---------- MATERIALS PROVIDED

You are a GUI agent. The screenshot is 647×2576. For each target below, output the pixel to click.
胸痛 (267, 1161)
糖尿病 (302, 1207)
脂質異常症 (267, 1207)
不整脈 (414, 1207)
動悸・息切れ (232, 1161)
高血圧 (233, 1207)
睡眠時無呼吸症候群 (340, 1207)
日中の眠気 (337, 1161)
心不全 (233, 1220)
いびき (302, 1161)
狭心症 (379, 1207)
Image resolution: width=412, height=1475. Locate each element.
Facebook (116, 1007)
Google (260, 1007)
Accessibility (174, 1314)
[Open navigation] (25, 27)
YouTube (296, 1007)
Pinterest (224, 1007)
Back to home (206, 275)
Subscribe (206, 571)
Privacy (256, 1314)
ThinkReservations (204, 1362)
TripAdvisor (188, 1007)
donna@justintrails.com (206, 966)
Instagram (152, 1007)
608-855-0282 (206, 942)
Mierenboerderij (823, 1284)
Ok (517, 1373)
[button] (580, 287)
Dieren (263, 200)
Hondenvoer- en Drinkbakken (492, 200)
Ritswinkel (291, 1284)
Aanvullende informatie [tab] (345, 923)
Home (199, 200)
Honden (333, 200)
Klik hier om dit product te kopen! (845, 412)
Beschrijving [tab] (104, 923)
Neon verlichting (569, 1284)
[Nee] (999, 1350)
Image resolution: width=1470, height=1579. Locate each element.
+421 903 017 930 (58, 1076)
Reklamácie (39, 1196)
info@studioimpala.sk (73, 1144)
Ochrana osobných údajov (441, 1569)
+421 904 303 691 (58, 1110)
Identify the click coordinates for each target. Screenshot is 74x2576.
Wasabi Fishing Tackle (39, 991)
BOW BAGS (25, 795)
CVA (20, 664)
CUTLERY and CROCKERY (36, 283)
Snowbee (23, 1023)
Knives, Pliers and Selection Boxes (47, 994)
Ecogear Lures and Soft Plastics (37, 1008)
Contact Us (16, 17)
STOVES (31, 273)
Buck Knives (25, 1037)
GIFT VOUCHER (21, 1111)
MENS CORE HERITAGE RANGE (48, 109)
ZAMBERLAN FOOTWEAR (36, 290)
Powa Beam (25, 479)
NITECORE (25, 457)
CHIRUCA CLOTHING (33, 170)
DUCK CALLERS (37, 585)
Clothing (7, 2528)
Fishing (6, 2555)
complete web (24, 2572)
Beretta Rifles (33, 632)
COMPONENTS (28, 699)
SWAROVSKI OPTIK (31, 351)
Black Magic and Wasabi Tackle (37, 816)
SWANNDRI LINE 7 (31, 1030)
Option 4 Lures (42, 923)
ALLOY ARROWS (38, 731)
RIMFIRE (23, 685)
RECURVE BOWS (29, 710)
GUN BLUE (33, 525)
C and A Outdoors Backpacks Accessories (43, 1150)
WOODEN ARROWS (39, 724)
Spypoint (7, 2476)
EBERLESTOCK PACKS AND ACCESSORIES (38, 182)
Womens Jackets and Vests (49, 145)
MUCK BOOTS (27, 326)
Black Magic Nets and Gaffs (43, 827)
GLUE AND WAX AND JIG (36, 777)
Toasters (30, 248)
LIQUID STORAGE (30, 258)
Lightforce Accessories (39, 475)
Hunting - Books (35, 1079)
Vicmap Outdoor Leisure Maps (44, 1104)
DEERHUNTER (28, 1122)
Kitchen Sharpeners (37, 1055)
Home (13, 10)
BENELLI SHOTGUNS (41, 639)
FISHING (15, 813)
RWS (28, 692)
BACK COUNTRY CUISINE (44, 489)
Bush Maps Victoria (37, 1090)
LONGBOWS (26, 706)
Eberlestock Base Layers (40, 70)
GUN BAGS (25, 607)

--------------------

-- PROBLEM REQUIREMENTS --
Write out the full listing without altering anything.

-- WRITTEN SOLUTION --
You are a GUI agent. The screenshot is 647×2576. For each target below, output the pixel to click.
胸痛 (267, 1161)
糖尿病 (302, 1207)
脂質異常症 (267, 1207)
不整脈 (414, 1207)
動悸・息切れ (232, 1161)
高血圧 (233, 1207)
睡眠時無呼吸症候群 (340, 1207)
日中の眠気 (337, 1161)
心不全 (233, 1220)
いびき (302, 1161)
狭心症 (379, 1207)
Image resolution: width=412, height=1475. Locate each element.
Facebook (116, 1007)
Google (260, 1007)
Accessibility (174, 1314)
[Open navigation] (25, 27)
YouTube (296, 1007)
Pinterest (224, 1007)
Back to home (206, 275)
Subscribe (206, 571)
Privacy (256, 1314)
ThinkReservations (204, 1362)
TripAdvisor (188, 1007)
donna@justintrails.com (206, 966)
Instagram (152, 1007)
608-855-0282 (206, 942)
Mierenboerderij (823, 1284)
Ok (517, 1373)
[button] (580, 287)
Dieren (263, 200)
Hondenvoer- en Drinkbakken (492, 200)
Ritswinkel (291, 1284)
Aanvullende informatie [tab] (345, 923)
Home (199, 200)
Honden (333, 200)
Klik hier om dit product te kopen! (845, 412)
Beschrijving [tab] (104, 923)
Neon verlichting (569, 1284)
[Nee] (999, 1350)
Image resolution: width=1470, height=1579. Locate each element.
+421 903 017 930 (58, 1076)
Reklamácie (39, 1196)
info@studioimpala.sk (73, 1144)
Ochrana osobných údajov (441, 1569)
+421 904 303 691 (58, 1110)
Identify the click coordinates for each target. Screenshot is 74x2576.
Wasabi Fishing Tackle (39, 991)
BOW BAGS (25, 795)
CVA (20, 664)
CUTLERY and CROCKERY (36, 283)
Snowbee (23, 1023)
Knives, Pliers and Selection Boxes (47, 994)
Ecogear Lures and Soft Plastics (37, 1008)
Contact Us (16, 17)
STOVES (31, 273)
Buck Knives (25, 1037)
GIFT VOUCHER (21, 1111)
MENS CORE HERITAGE RANGE (48, 109)
ZAMBERLAN FOOTWEAR (36, 290)
Powa Beam (25, 479)
NITECORE (25, 457)
CHIRUCA CLOTHING (33, 170)
DUCK CALLERS (37, 585)
Clothing (7, 2528)
Fishing (6, 2555)
complete web (24, 2572)
Beretta Rifles (33, 632)
COMPONENTS (28, 699)
SWAROVSKI OPTIK (31, 351)
Black Magic and Wasabi Tackle (37, 816)
SWANNDRI LINE 7 (31, 1030)
Option 4 Lures (42, 923)
ALLOY ARROWS (38, 731)
RIMFIRE (23, 685)
RECURVE BOWS (29, 710)
GUN BLUE (33, 525)
C and A Outdoors Backpacks Accessories (43, 1150)
WOODEN ARROWS (39, 724)
Spypoint (7, 2476)
EBERLESTOCK PACKS AND ACCESSORIES (38, 182)
Womens Jackets and Vests (49, 145)
MUCK BOOTS (27, 326)
Black Magic Nets and Gaffs (43, 827)
GLUE AND WAX AND JIG (36, 777)
Toasters (30, 248)
LIQUID STORAGE (30, 258)
Lightforce Accessories (39, 475)
Hunting - Books (35, 1079)
Vicmap Outdoor Leisure Maps (44, 1104)
DEERHUNTER (28, 1122)
Kitchen Sharpeners (37, 1055)
Home (13, 10)
BENELLI SHOTGUNS (41, 639)
FISHING (15, 813)
RWS (28, 692)
BACK COUNTRY CUISINE (44, 489)
Bush Maps Victoria (37, 1090)
LONGBOWS (26, 706)
Eberlestock Base Layers (40, 70)
GUN BAGS (25, 607)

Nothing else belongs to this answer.